Jo Weaver, Little Whale
Published 2018 by Hodder Children’s Books, 36p
Gray whales have the longest migration known for a mammal. They travel almost 20,000 km every year, from south where they breed to the Arctic seas to reach their feeding grounds. It is a long, dangerous, exhausting journey, so beautifully captured by Jo Weaver in Little Whale.
Magnificent creatures, the grey whales find themselves weak and exposed during their travel when they need to resist the vastness of the ocean and the threat of ships and orcas.
Created as a dialogue between a mother and her young, innocent calf, the story follows the two during their migration. The concept of home is not yet very well understood by the young whale who believes that every good-looking space might be a place to settle.

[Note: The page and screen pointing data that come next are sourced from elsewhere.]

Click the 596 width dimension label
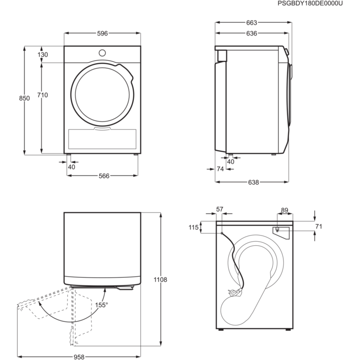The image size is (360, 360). [102, 33]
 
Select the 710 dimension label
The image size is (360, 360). [43, 95]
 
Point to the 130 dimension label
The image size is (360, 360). [43, 55]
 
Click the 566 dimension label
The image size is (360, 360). [104, 176]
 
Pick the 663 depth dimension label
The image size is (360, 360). [251, 23]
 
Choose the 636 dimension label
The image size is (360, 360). [251, 33]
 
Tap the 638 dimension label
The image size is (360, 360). [254, 182]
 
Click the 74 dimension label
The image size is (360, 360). [220, 169]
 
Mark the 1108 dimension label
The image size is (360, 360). [160, 280]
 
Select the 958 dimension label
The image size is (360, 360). [78, 355]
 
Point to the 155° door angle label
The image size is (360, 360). [101, 305]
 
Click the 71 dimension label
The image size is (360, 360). [318, 227]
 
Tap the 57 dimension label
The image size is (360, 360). [220, 209]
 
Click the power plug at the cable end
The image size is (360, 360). [235, 292]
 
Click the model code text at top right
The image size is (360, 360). [310, 4]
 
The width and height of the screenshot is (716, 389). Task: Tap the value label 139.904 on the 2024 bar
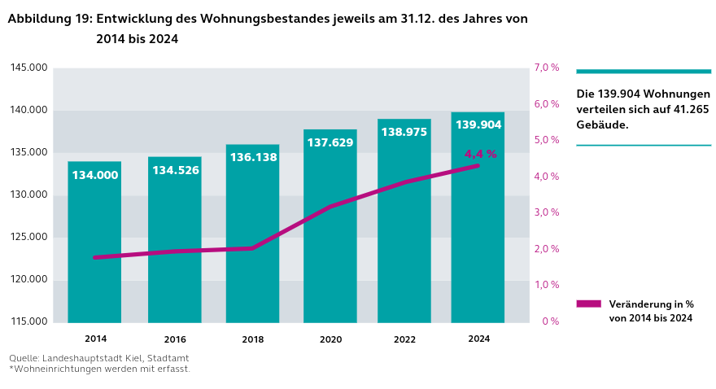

A great forest beneath them drifted with the tide.
“What’s home?” wondered Little Whale. “Maybe this is it?”
But Grey Whale guided her forward.
The travel is an opportunity for the little whale to discover the diversity of the ocean and to meet new creatures.
Together they travelled mile after mile under vast midnight skies. Through seas that shimmered and danced.
Sometimes scared and tired, the little whale will look for its mother’s protection and reassurance until the sound of whale songs confirms them the proximity of their family.
A story about nature and family, about the need to have a home and all the effort implied to create a home, Little Whale is a stunning story with amazing illustrations. Using charcoal drawings and shades of blue, Jo Weaver beautifully describes the majesty of the ocean, the tenderness of a mother and the curiosity of a child.
Complement Little Whale with Jenni Desmond’s Blue Whale, a meditative nonfiction picture book that celebrates the largest living creature on our planet.